◆ Task requirements:
Update the part of the LKB1 paper listing that opens with the words containing "Authors: He, Nanhai;" and closes with "(2017 11 21)", putting "Proceedings of the National Academy of Sciences of the United States of America" in place of "Proc Natl Acad Sci U S A".

◆ Text provided:
= = = = =

Authors: He, Nanhai; Fan, Weiwei; Henriquez, Brian; Yu, Ruth T; Atkins, Annette R; Liddle, Christopher; Zheng, Ye; Downes, Michael; Evans, Ronald M

Published In Proc Natl Acad Sci U S A, (2017 11 21)

Abstract: The metabolic programs of functionally distinct T cell subsets are tailored to their immunologic activities. While quiescent T cells use oxidative phosphorylation (OXPHOS) for energy production, and effector T cells (Teffs) rely on glycolysis for proliferation, the distinct metabolic features of regulatory T cells (Tregs) are less well established. Here we show that the metabolic sensor LKB1 is critical to maintain cellular metabolism and energy homeostasis in Tregs. Treg-specific deletion of Lkb1 in mice causes loss of Treg number and function, leading to a fatal, early-onset autoimmune disorder. Tregs lacking Lkb1 have defective mitochondria, compromised OXPHOS, depleted cellular ATP, and altered cellular metabolism pathways that compromise their survival and function. Furthermore, we demonstrate that the function of LKB1 in Tregs is largely independent of the AMP-activated protein kinase, but is mediated by the MAP/microtubule affinity-regulating kinases and salt-inducible kinases. Our results define a metabolic checkpoint in Tregs that couples metabolic regulation to immune homeostasis and tolerance.

= = = = =

◆ Information given:
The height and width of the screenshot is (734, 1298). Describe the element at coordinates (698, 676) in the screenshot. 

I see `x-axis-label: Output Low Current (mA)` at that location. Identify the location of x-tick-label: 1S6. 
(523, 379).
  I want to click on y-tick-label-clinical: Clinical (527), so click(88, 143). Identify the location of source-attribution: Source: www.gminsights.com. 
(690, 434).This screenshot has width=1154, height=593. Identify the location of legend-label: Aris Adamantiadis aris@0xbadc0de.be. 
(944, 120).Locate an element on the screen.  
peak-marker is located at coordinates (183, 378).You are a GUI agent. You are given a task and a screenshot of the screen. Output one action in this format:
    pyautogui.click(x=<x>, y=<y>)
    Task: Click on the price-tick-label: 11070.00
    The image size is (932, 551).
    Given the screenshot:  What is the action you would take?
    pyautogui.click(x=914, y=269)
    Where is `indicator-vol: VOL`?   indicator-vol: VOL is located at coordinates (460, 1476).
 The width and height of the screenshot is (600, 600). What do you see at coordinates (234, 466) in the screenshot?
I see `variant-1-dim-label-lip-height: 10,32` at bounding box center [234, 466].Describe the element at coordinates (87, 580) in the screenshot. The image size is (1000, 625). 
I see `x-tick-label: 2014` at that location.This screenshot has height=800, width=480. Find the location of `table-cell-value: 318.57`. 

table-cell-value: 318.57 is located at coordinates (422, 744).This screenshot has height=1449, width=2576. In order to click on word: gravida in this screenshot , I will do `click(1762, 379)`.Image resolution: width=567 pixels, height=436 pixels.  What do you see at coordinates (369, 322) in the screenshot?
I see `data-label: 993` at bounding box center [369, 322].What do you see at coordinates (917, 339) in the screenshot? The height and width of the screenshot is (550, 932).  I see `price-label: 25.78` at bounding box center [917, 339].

= = = = =

◆ Answer for this exercise:
Authors: He, Nanhai; Fan, Weiwei; Henriquez, Brian; Yu, Ruth T; Atkins, Annette R; Liddle, Christopher; Zheng, Ye; Downes, Michael; Evans, Ronald M

Published In Proceedings of the National Academy of Sciences of the United States of America, (2017 11 21)